On the other hand, Dr. John Hamil, former president of the California VMA and once vice-chairman of the AVMA Animal Welfare Committee, worries about the unintended legal implications of pet owners being identified as guardians. Lawyers may not share the public's view about what pet guardianship entails. "We could find ourselves as a profession, or as animal owners, caught in obligations that we had no understanding of, and certainly no intention of," he said.

Dr. James M. Harris, vice chairman of the AVMA Committee on the Human-Animal Bond, sees the issue as potentially exposing practitioners to a flurry of malpractice suits for allegedly failing to deliver the appropriate medical care necessitated by an animal's social value. In this scenario, practitioners would have to raise their rates to compensate for skyrocketing liability coverage; some clients would then be unable to afford even basic veterinary care for their pets.

"Words have power, words have meaning, and they are not to be taken lightly," Dr. Hamil warned, adding that it will be the courts that have the final say. "Be assured, somebody's going to try this on for size before long."

The California-based In Defense of Animals, an animal rights group that advocates abolishment of the buying and selling of pets, has been involved directly or indirectly in all three cities adopting the alternative language. Four years ago IDA began a campaign-"They Are Not Our Property, We Are Not Their Owners"-to elevate the social and moral status of animals from that of property to creatures with their own needs and interests. The group hopes to achieve this by changing the words society uses to talk about animals.

IDA made headlines in September 1999 when an animal advisory commission to the San Francisco Board of Supervisors approved replacing "pet owner" with "pet guardian." Although the board did not adopt the recommendation, the guardian message struck a chord in other cities.

"Now there's thousands of people in this country who are officially recognized as guardians, no longer as owners," said IDA founder, Dr. Elliot Katz, about the city councils that approved the alternative wording. Initiatives are already under way in other cities, he said.

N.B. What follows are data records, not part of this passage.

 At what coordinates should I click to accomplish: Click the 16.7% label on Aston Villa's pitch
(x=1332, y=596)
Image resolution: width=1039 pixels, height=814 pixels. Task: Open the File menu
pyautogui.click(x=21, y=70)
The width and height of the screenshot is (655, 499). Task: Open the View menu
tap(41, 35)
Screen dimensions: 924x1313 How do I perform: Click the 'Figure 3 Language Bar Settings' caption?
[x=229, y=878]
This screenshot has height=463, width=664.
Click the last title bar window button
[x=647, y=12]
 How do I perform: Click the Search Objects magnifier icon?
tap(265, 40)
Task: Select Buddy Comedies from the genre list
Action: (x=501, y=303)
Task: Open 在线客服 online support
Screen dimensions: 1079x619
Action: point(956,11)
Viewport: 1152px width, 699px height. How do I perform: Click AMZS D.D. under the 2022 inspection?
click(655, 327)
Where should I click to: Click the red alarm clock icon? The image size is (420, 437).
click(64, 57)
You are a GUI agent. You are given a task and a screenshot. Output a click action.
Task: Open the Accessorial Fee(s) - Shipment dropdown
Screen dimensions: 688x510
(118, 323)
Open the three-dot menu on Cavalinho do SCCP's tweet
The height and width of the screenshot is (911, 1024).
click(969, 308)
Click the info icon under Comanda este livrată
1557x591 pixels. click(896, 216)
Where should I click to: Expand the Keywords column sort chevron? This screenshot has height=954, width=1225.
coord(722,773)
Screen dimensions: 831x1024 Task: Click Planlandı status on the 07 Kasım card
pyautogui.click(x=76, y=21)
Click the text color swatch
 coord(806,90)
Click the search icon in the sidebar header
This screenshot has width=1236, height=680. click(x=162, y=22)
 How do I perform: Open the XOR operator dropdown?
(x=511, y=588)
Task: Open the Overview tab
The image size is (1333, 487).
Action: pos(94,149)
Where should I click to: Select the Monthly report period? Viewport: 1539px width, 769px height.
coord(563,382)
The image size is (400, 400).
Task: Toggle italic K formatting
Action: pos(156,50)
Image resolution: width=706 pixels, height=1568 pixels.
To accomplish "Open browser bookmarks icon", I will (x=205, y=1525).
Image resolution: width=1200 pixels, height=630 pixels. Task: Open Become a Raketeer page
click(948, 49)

But according to Gary Francione, professor of law at Rutgers University School of Law in New Jersey, the pet guardian initiative is "windowdressing" that lacks any legal bearing.

"Either the dog that lives with me is my property or she isn't," said Francione, who's specialized in animal law for more than a decade. "If she is, you can call me a guardian, you can call me whatever you want to call me. The bottom line, she only has the value that I give her because that's what property means."

A self-professed animal rights advocate, Francione believes society should be discussing the issue of animals as property, but that symbolic statements accomplish nothing. For the same reasons cited by Dr. Harris, he is concerned about what he sees as a growing number of veterinary malpractice suits he thinks are counterproductive to animal welfare. Francione, however, does not see the change as having substantial legal implications at this point.

"If you have a companion animal, nobody needs to tell you that you're a guardian because you already think that way anyway," he said. "But the other people who place a low value on their animals, you can talk about guardianship all you want, and it won't make any difference."